First, when the power of the image forming apparatus 1 is turned on, the belt is driven without feeding paper. The belt and drum move together without slipping, so the drum also moves. Then, one rotation of the drum is detected by a detector that detects a reference position of the rotation angle, and the number of output pulses of the linear encoder 22 at this time (in some cases,
The phase of the pulse interval is also measured to improve the accuracy) and the diameter of the drum is measured. Further, the eccentric position is measured by the output of the detector for detecting the reference position of the rotation angle of one rotation of the drum and the output of the linear encoder 22. Since the number of output pulses of the linear encoder 22 corresponding to one rotation of the drum is known, the rotation angle can be calculated. The eccentric amplitude can be detected by detecting the AC amplitude in the output waveform of the detector at the eccentric position. The above detection is performed for each drum. Based on the above detection data, the correction value d
(D = π (R ₀ −R) + R sin ⁻¹ {(ε / R) cos θ})
Is calculated for one round for each drum (θ = 0 to 2π), and
It may be stored in the RAM 17 as a table in advance and used.

Next, the reference mark 23 is detected by the tip position detector 24 at the end on the belt, and a test is performed on the reference mark 23 assuming that each drum is at an ideal position and has an ideal shape. Image data of main scanning for transferring the mark 27 is optically written on each drum.

In the above example, the timing phase of the main scanning of the polygon mirror is assumed to be coincident with the timing phase of the sub-scanning outputted by the movement of the belt. Here, an example in which the timing phase does not coincide will be described. The start timing of the main scanning is performed based on the pulse signal detected by the linear encoder 22 at the timing mark 21 on the belt, but does not always coincide with the main scanning timing of the polygon mirror.
Therefore, when the main scanning timing of the polygon mirror is not reached at the output timing of the test mark 27, kP
The test mark 27 is recorded at the delayed main scanning timing of the polygon motor. Then, after detecting an error with respect to the reference mark 23, d is generated due to the eccentricity and the variation of the diameter.
And the kP here, the drum mounting error can be corrected. In this manner, the correction data d based on the mounting position of the drum and the like, and the eccentricity and the variation of the diameter of the drum are obtained. If an image is output using this data, an image without color shift and without distortion can be output. .

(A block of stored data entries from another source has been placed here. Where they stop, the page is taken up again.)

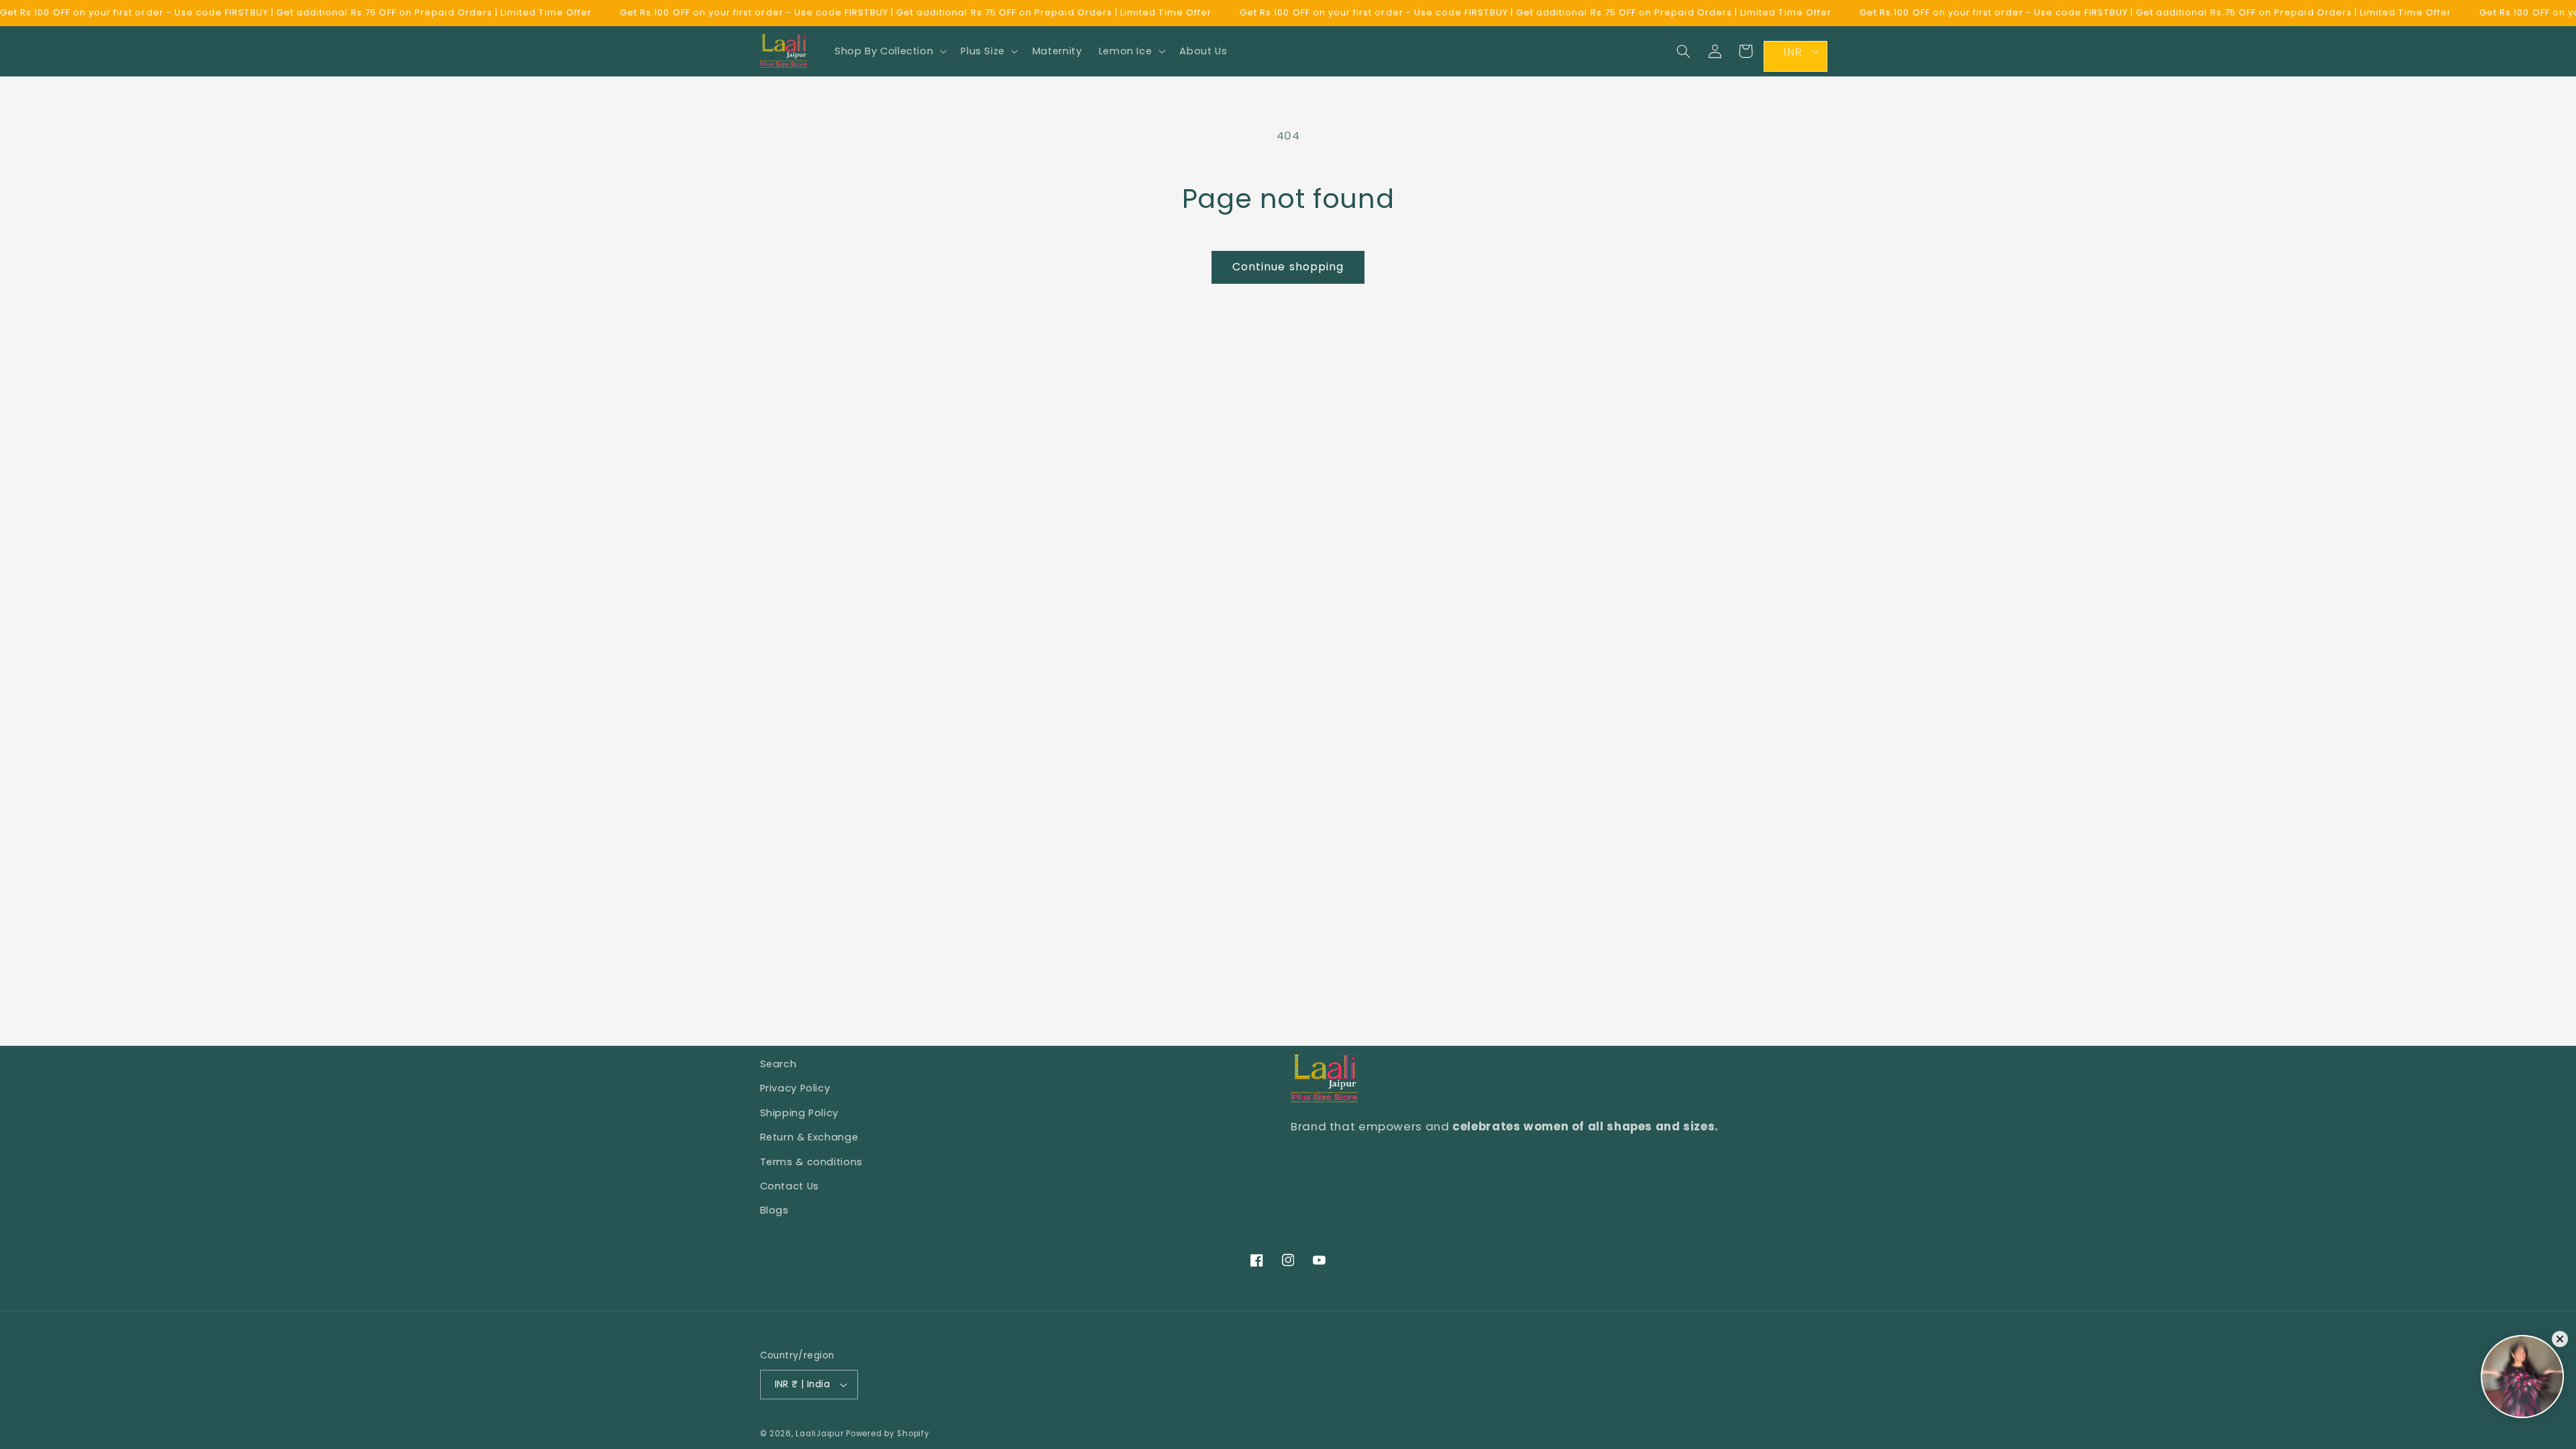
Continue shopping (1288, 266)
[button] (889, 51)
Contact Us (789, 1186)
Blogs (774, 1210)
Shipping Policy (799, 1113)
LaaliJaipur (819, 1433)
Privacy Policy (795, 1088)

As a second example, there is described an exposure position variable system using the oscillating mirror. Also in this example, a case where the main scanning is performed by the polygon mirror will be described. The generation of the eccentricity and the drum radius data is the same as in the above example. Here, there are two methods for recording the test mark 27. In the first case, the angular position of the oscillating mirror is fixed so that the exposure position is at the origin (x = 0), and is the same as the method described above. Second, a test mark is recorded while performing only the correction (control of θm) corresponding to the eccentricity and the variation in the diameter. The problem of the phase difference of the main scanning timing by other polygon mirrors may be handled in the same manner as in the first example.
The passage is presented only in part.